Depending on the outcome under study, there are differences in whether linear growth or growth in weight, particularly weight relative to height, matters. Most often, more rapid weight gain is the risk factor, owing to the fact that excess adiposity is an important risk factor for many chronic diseases of adulthood. Another key issue concerns the timing of effects. There is controversy about whether early infancy compensatory growth following intrauterine growth restriction confers risk, or whether it is only later growth that matters.

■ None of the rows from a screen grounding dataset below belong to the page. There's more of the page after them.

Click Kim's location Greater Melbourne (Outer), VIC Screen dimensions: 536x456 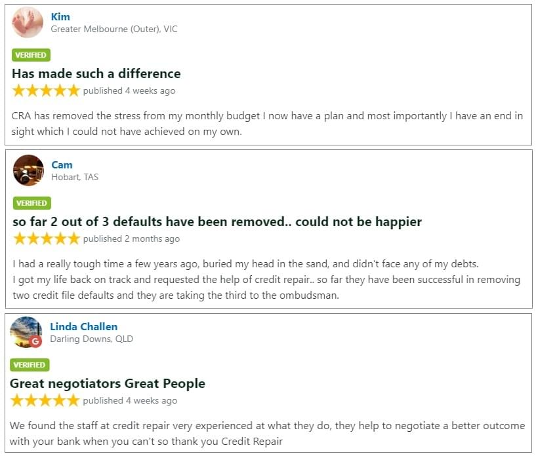pyautogui.click(x=114, y=29)
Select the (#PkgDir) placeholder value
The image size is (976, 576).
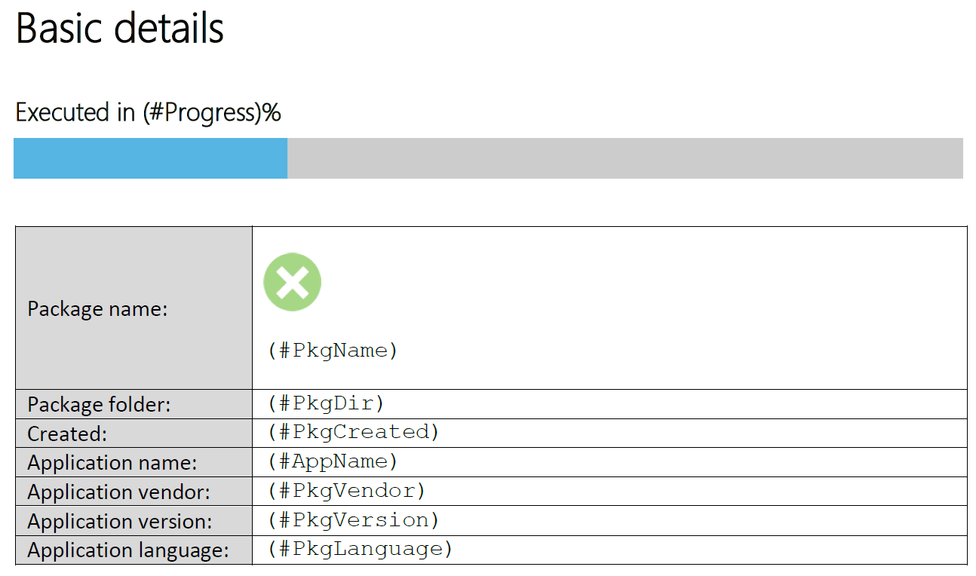(x=326, y=403)
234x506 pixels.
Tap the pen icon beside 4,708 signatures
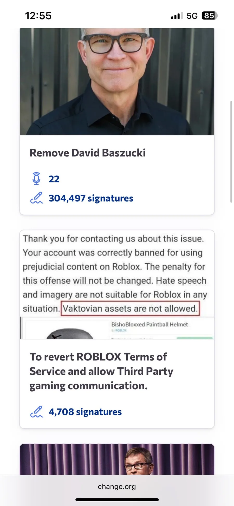pos(36,412)
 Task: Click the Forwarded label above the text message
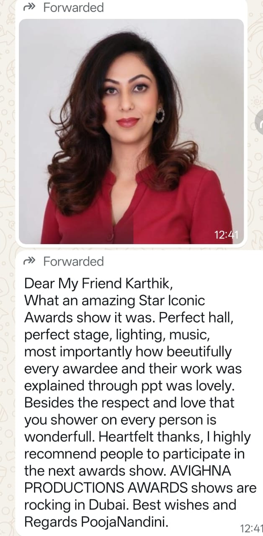coord(73,262)
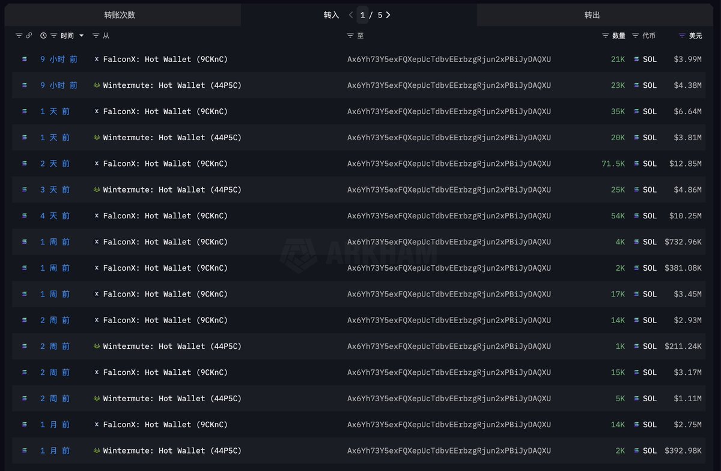
Task: Switch to the 转出 tab
Action: coord(592,15)
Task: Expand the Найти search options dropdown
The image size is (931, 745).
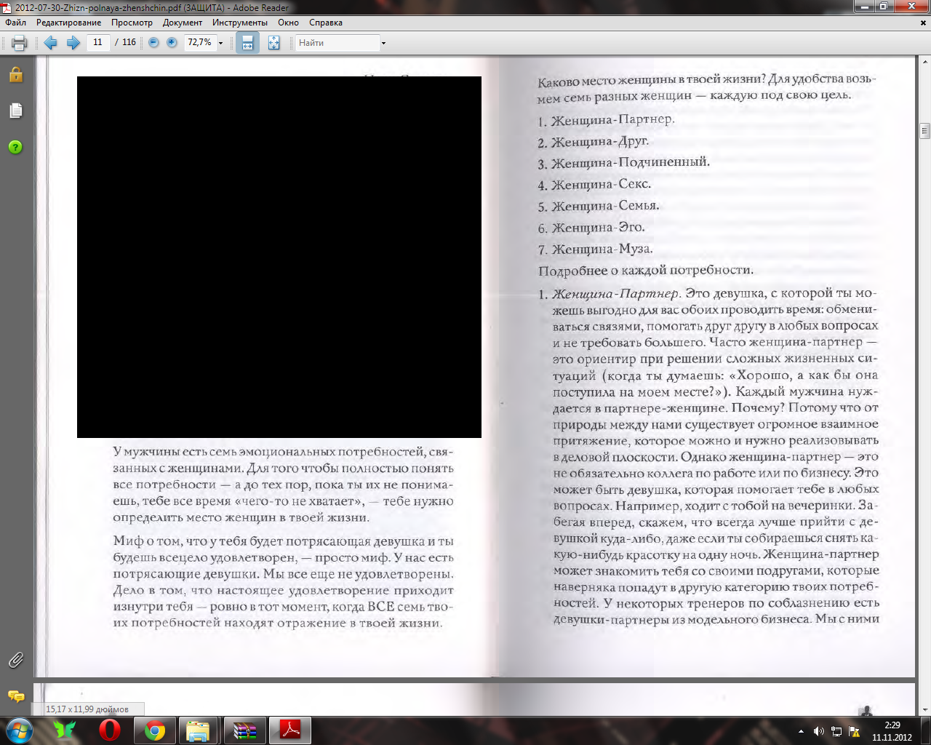Action: (383, 43)
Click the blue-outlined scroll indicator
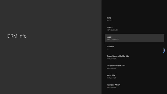 click(x=164, y=50)
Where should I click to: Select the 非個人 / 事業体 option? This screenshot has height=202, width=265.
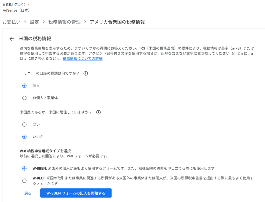(24, 98)
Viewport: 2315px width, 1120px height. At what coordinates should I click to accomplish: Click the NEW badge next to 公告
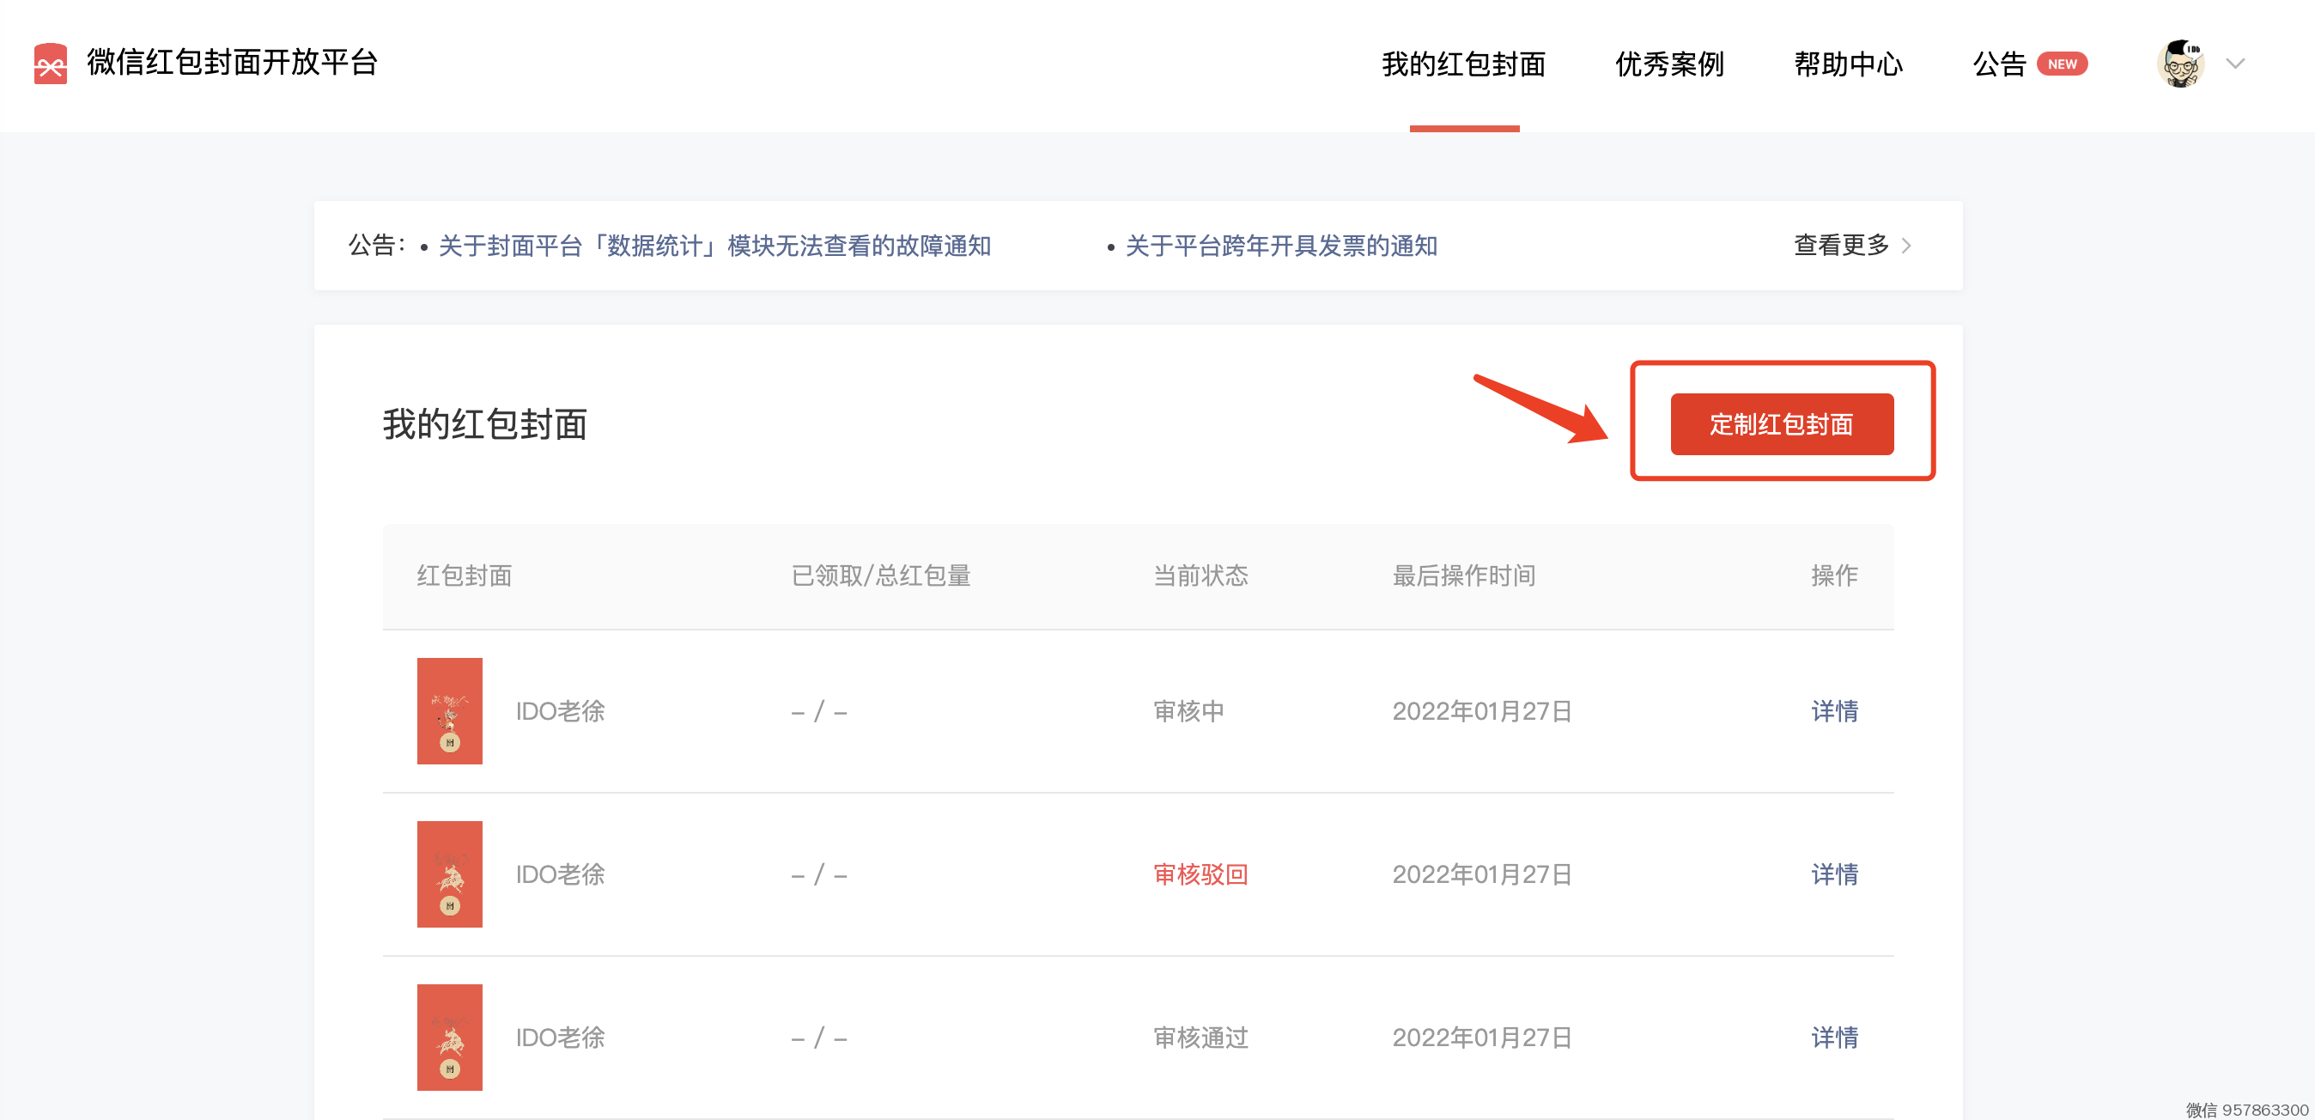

Where many potential adverse outcomes might be affected by postnatal growth, the following sections focus on adiposity, blood pressure and coronary heart disease, insulin resistance and diabetes, and cancer.

Adiposity and Obesity

Early undernutrition followed by later overnutrition as well as early overfeeding independent of prior growth restriction are thought to increase risk of later obesity. Rapid postnatal weight gain occurs in a significant proportion of infants who are born small for gestational age. Prospective studies in US, South African, and British cohorts show that rapid growth in early infancy increases later risk of overweight. Longitudinal data from the US National Perinatal Collaborative study show that, independent of birth weight, one-third of obesity at age 20 is attributable to rapid weight gain in the first 4 months of life. In a Bristol, UK cohort, nearly one-third of children had an increased weight standard deviation (SD) score of more than 0.67units from birth to age 2 years, and these children remained fatter, having more central fat distribution at age 5 years compared to children with lower early growth rates. Similarly, data from the South Africa Birth to Ten cohort showed that children with rapid weight gain in infancy were significantly lighter at birth and significantly taller, heavier, and fatter throughout childhood.

Early postnatal growth rates may program insulin-like growth factors, IGF-I and IGF-II. Figure 3 illustrates this point with data on 5-year-old children from Bristol, UK in whom IGF levels were strongly related to current body size, but also that, independent of current size, children who had experienced catch up growth (change in Z-score >0.67 SD) from birth to age 2 had higher IGF levels. Childhood IGF levels are important as determinants of later linear growth and timing of puberty, and are associated with later risk of hormone-dependent cancers.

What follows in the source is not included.